Why the Positivists Hated This:
To the Positivists, this was a nightmare.

  1. The "Unobservable" Cause: They believed science should only talk about things you can observe. But in chaos, the cause of the big difference is an unobservable tiny difference.
  2. The "Meaningless" Question: They asked, "If we can't measure the starting point perfectly, how can we predict the future?" Since we can never measure perfectly, they decided that asking "Will the solar system stay stable forever?" was a useless question. They thought, "Since we can't know the answer for sure, the question itself is nonsense."

The Two Guardians Who Threw Away the Recipe

The paper focuses on two of Poincaré's friends, Jacques Hadamard and Pierre Duhem. They were brilliant mathematicians who understood Poincaré's work perfectly. They saw the "domino effect" and the "tangled mess" of the math.

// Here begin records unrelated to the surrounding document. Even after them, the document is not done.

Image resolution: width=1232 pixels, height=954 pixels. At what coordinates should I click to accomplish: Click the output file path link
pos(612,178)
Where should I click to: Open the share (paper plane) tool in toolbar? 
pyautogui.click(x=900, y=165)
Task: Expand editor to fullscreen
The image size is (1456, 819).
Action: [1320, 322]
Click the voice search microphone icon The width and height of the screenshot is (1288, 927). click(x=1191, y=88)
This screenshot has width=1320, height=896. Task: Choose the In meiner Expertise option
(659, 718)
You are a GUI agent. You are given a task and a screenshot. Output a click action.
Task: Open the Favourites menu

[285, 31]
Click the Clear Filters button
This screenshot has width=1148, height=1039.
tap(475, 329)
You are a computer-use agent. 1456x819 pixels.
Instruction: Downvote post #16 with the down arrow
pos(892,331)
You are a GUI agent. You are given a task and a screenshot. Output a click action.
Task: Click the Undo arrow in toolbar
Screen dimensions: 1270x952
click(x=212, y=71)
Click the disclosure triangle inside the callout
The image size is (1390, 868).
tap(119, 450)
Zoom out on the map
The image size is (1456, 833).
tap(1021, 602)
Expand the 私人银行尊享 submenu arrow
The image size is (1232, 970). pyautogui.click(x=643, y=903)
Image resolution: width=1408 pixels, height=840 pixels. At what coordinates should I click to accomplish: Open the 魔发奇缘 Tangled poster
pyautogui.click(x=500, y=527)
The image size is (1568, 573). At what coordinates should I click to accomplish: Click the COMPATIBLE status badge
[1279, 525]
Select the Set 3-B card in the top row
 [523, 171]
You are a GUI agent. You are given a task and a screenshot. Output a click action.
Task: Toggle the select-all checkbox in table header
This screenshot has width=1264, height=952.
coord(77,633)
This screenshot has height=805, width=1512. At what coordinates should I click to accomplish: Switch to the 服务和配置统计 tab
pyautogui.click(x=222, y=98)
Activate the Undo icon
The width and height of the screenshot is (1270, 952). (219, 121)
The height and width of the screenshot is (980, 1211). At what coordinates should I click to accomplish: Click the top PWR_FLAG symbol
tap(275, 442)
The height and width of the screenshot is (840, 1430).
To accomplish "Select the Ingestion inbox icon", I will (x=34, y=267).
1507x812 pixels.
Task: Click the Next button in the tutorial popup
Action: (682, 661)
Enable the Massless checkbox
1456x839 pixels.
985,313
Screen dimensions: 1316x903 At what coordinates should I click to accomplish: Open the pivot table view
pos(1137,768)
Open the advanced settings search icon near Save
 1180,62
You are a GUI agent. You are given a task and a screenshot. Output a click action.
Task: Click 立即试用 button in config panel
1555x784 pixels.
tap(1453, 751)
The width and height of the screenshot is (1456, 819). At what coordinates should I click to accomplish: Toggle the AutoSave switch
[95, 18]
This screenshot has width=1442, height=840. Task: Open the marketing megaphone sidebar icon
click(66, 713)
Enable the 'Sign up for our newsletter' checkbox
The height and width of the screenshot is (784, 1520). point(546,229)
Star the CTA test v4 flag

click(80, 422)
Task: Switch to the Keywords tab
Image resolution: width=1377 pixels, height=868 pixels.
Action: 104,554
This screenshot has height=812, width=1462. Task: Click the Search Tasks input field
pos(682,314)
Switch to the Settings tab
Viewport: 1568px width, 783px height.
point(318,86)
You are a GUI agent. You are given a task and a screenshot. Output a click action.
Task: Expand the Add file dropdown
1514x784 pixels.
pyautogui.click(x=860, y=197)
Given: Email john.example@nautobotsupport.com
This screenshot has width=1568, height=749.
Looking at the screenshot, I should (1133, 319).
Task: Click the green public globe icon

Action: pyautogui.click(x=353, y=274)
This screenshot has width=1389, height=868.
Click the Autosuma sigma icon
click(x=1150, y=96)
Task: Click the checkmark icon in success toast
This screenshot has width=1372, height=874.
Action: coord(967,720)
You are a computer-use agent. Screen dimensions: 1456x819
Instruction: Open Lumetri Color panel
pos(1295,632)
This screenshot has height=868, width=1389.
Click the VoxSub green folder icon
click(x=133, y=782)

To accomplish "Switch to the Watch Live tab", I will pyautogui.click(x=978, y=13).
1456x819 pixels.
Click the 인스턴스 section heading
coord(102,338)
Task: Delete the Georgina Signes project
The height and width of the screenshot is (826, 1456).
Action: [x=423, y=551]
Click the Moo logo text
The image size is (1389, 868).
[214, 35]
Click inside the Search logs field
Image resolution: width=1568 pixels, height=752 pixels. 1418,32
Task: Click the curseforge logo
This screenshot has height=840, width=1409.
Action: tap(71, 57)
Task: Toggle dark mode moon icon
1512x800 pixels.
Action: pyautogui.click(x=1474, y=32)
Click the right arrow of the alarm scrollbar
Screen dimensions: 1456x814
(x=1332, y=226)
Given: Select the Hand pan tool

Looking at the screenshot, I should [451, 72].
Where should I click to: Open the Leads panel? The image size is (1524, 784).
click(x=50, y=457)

But, because they were wearing those strict Positivist glasses, they looked at the math and said:

  • "This math is too sensitive. It depends on things we can't measure."
  • "Therefore, this math is useless for real physics."
  • "It's just a mathematical curiosity, like a puzzle with no solution."

They didn't just ignore it; they actively argued that it was wrong to even try to use it for real-world science. They told the rest of the physics community, "Don't waste your time on this; it's not 'real' science."

The Analogy: The Weatherman and the Crystal Ball

Imagine a weatherman in 1900.

  • Positivist View: "I can only predict the weather if I can measure the wind speed exactly. Since I can't measure it exactly, I can't predict the weather. Therefore, trying to predict the weather is a waste of time. I will only talk about the weather patterns I can see clearly today."
  • Chaos View: "Even if I can't measure the wind exactly, I know that tiny changes make huge differences. I can't predict next month's weather, but I can understand why the weather is so wild and unpredictable!"

The Positivists threw away the "Why" because they couldn't measure the "How."

The Happy Ending: The Glasses Come Off

In the 1960s, a mathematician named Stephen Smale found Poincaré's old notes again. He realized that the "useless" math was actually the key to understanding the universe.

Around the same time, computers became powerful enough to simulate these systems. Scientists started seeing that the "useless" math was actually describing real things: the weather, the stock market, the movement of planets, and even the beating of a heart.

They realized that laws of physics don't always mean "predictable." Sometimes, the laws of physics mean "unpredictable but still real."

The Takeaway

This paper tells us that philosophy shapes science.

  • The scientists of the 1900s weren't stupid; they were just too focused on "what can we measure?"
  • Because they were so obsessed with measurement, they missed the most interesting part of the puzzle: that the universe is messy, sensitive, and chaotic.
  • It took a change in mindset (and better computers) to realize that "unpredictable" doesn't mean "meaningless."

In short: The discovery of chaos was delayed not because we lacked computers, but because we were wearing blinders that told us "if you can't measure it perfectly, it doesn't exist." Once we took the blinders off, the chaos was there all along.